Very recently I was involved in a project that required us to implement a search feature. The setup is quite simple, and generic:
1) An Administration Application - Responsible for authoring/creating products and its attributes.
2) A catalogue application that also powers the public facing website, which has details about products.
In this project, the product managers have been consolidating Product details in their respective areas for a while (a few years). We were tasked with retrofitting the search engine to use the data.
Seems simple enough ? Here are few points that I learnt from this task.
Data issues can exist at all level
Bad data isn’t just about wrong data types. Number stored as string, data-time woes combined with time zone complexities can be a data warehouse nightmare. Often, we had to add ad-hoc conditions to the data extraction logic.
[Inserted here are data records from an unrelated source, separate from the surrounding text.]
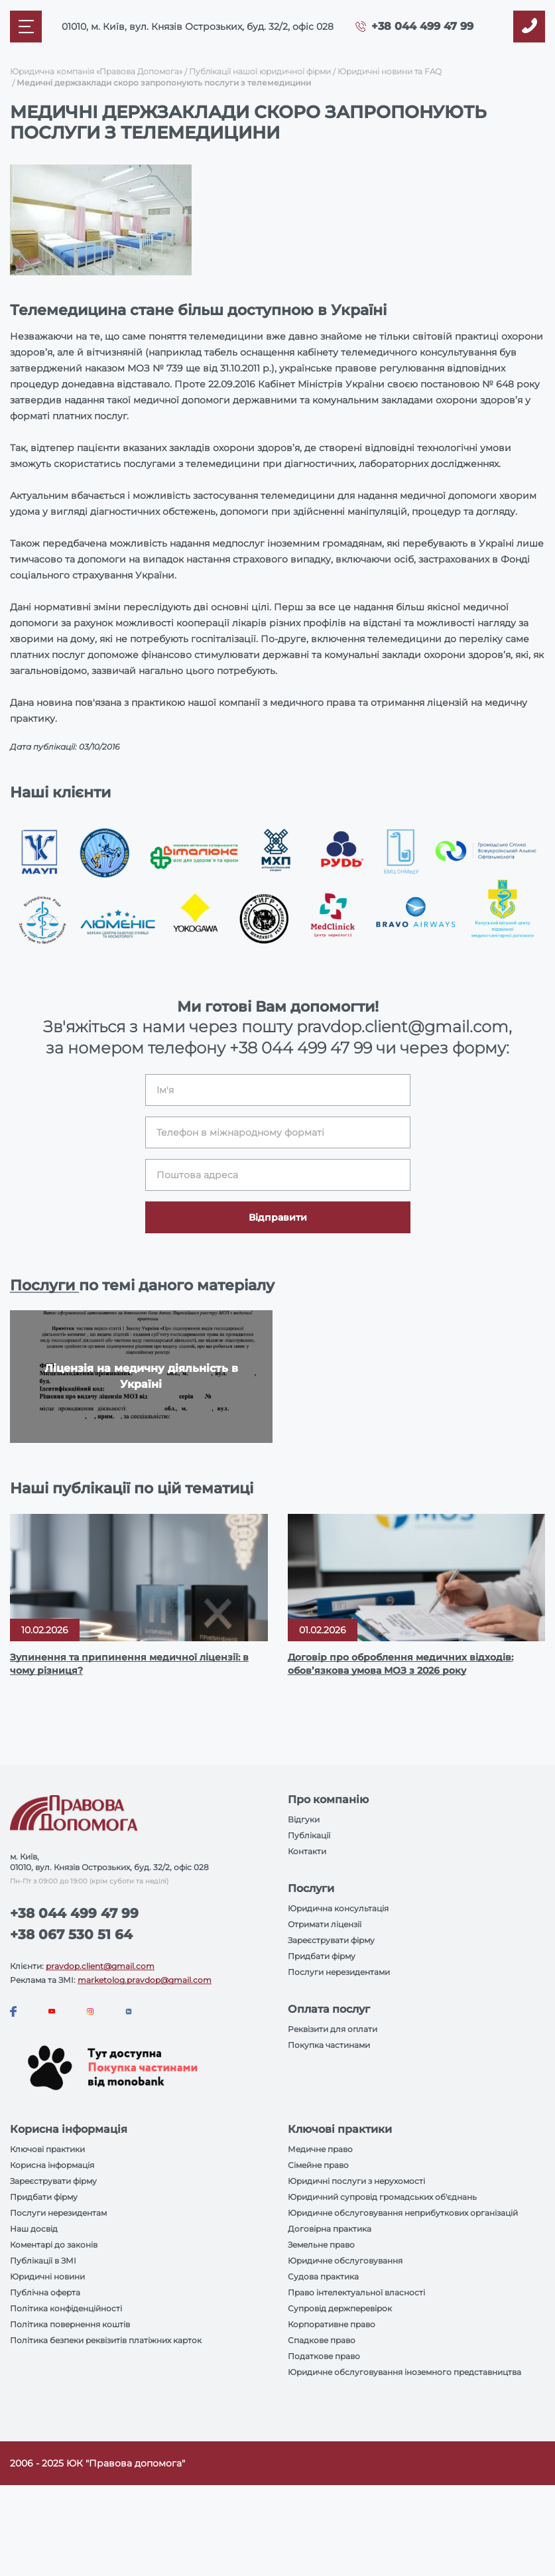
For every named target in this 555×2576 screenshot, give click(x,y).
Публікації (309, 1835)
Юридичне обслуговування (345, 2261)
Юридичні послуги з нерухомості (356, 2181)
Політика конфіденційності (66, 2308)
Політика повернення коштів (70, 2324)
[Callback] (529, 26)
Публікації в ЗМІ (43, 2261)
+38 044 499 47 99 (422, 26)
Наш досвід (34, 2229)
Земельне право (321, 2245)
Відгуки (304, 1819)
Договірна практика (329, 2229)
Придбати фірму (321, 1956)
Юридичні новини (47, 2276)
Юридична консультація (338, 1908)
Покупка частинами (329, 2045)
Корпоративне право (331, 2324)
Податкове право (324, 2356)
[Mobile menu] (26, 26)
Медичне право (320, 2149)
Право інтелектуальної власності (356, 2292)
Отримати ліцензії (324, 1924)
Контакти (307, 1851)
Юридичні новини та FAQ (390, 71)
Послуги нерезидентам (58, 2213)
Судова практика (323, 2276)
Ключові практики (47, 2149)
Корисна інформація (52, 2165)
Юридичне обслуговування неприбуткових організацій (403, 2213)
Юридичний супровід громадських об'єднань (382, 2197)
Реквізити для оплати (332, 2029)
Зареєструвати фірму (331, 1940)
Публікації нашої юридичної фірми (260, 71)
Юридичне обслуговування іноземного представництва (404, 2372)
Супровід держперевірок (340, 2308)
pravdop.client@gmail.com (100, 1966)
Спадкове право (321, 2340)
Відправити (278, 1217)
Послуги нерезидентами (339, 1972)
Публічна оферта (45, 2292)
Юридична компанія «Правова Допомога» (96, 71)
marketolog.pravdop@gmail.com (145, 1980)
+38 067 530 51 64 (71, 1934)
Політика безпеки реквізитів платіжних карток (106, 2340)
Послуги (44, 1285)
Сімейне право (318, 2165)
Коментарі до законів (53, 2245)
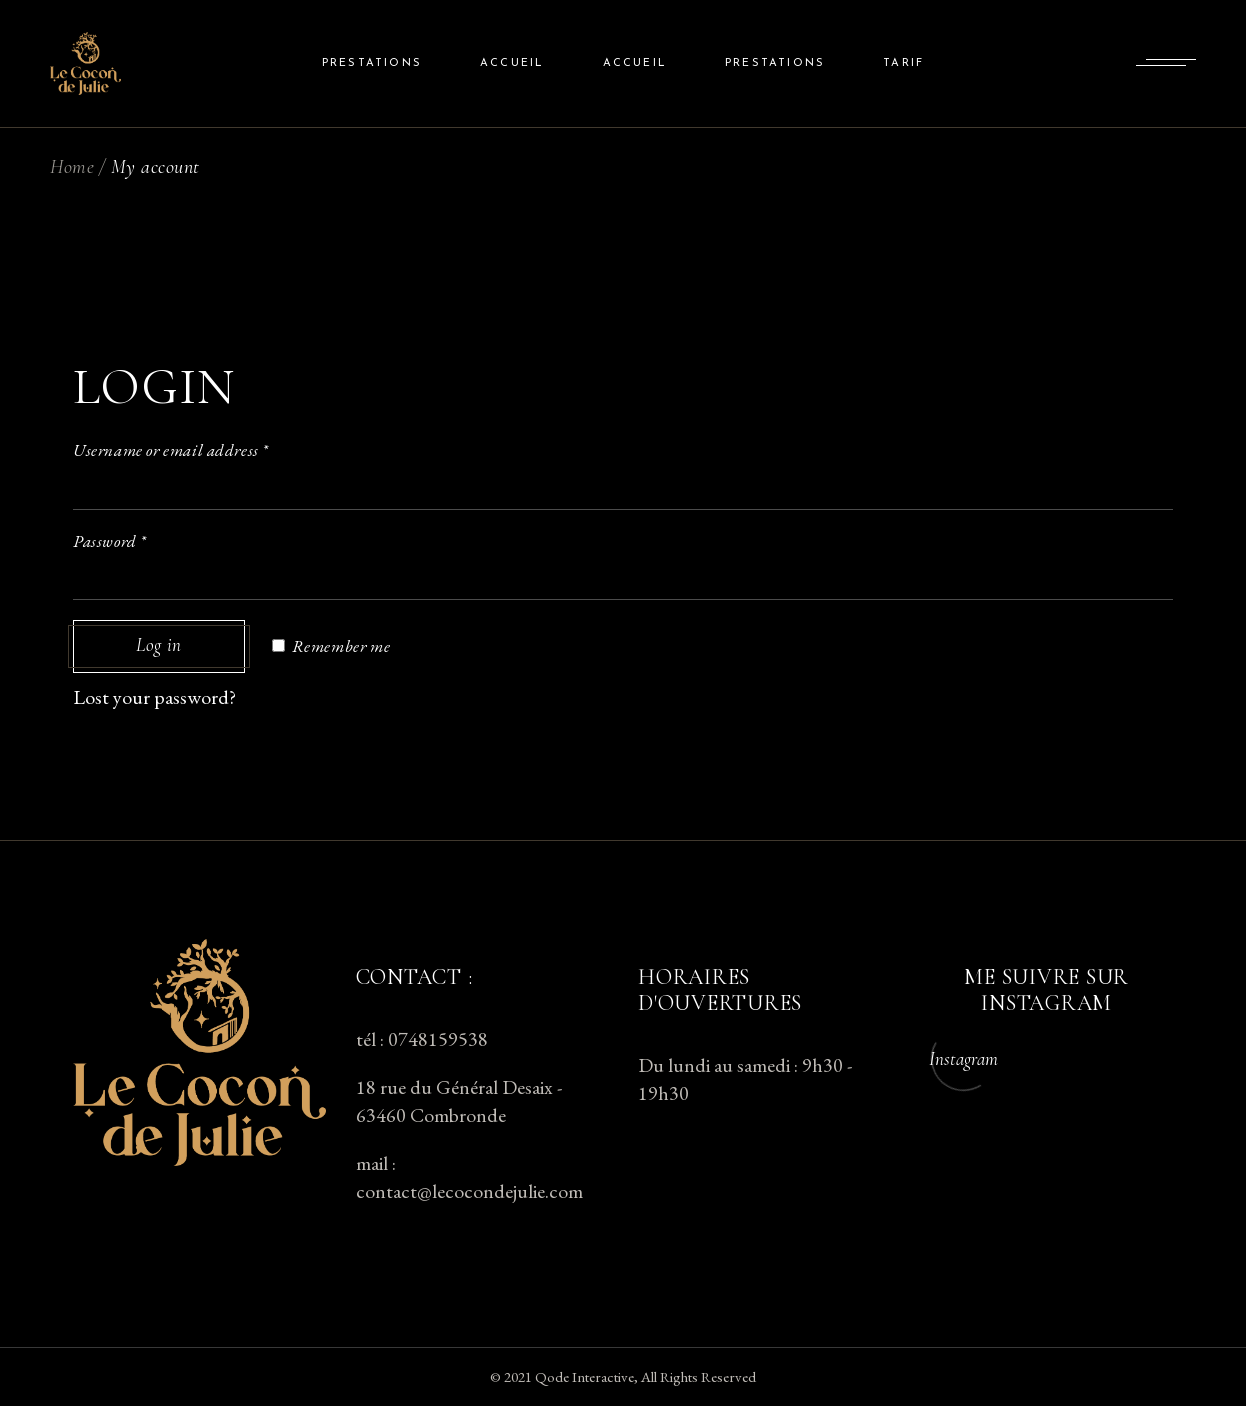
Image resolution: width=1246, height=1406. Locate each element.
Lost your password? (154, 697)
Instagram (963, 1058)
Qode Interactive (584, 1376)
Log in (159, 646)
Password (110, 541)
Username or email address (171, 450)
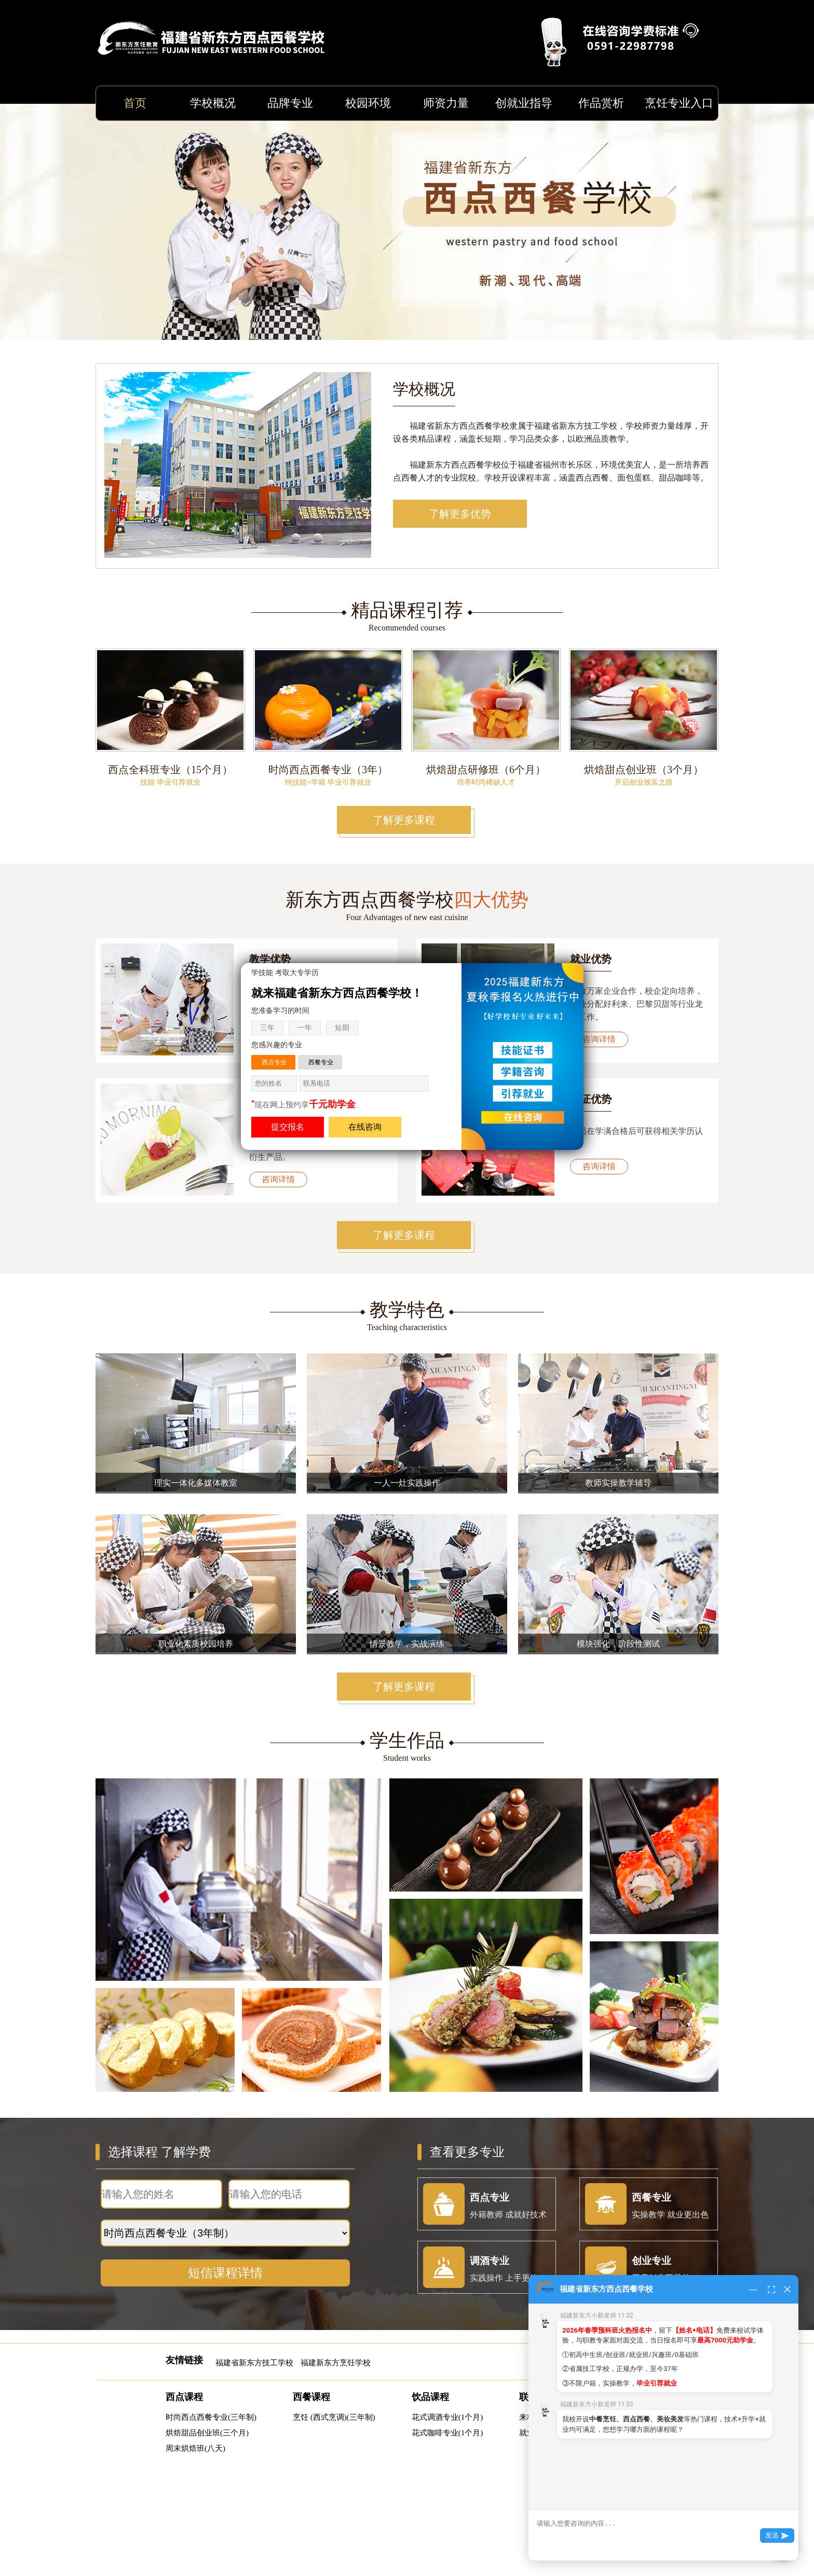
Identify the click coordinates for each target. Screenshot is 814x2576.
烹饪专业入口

Data integrity is another case, where legacy databases which have grown in an ad-hoc fashion, often as a result of silo-ed application development. This causes cross database lookup, often not protected by foreign keys and such.
With such atomic databases being out of sync, data is duplicated and not in it’s entirety. So de-duplication of data is one of the overheads.
Most data collection mechanisms involve manual entry. Mis-spelling, mis-tagging, mis-classification etc. can have catastrophic effect in the long run. The effect is magnified when dependencies on such data get added. Not only the entity itself is polluted, but it ends up affecting the entire chain.
Humans can be easily misguided, and lack of training can only make it worse. In some cases, excessive tagging is perceived as something that would boost up the product. Product managers have been religiously doing this. What they do not realize is too much data is noise, it is pollution.
Bad data can be caused due to bad design or poor data capture mechanism. Sometimes, bad data can be curated by manual tasks. Some other times, there are patterns of bad data, and some automated tasks can help clean it up. However, there is a good chance that the data is not cleaned up at all.
No matter what tool/technology one looks at (be it Search tools like SOLR, or other data-warehouse tools) , the bottleneck in getting the right Search (or any analytics) is going to be data quality. These tools are mature enough to be close to perfect, given the perfect dataset. So, whenever there is a mismatch in expected v/s actual behaviour, I would first look at the data. Most problems/bugs that I have faced implementing a Search is because of bad data.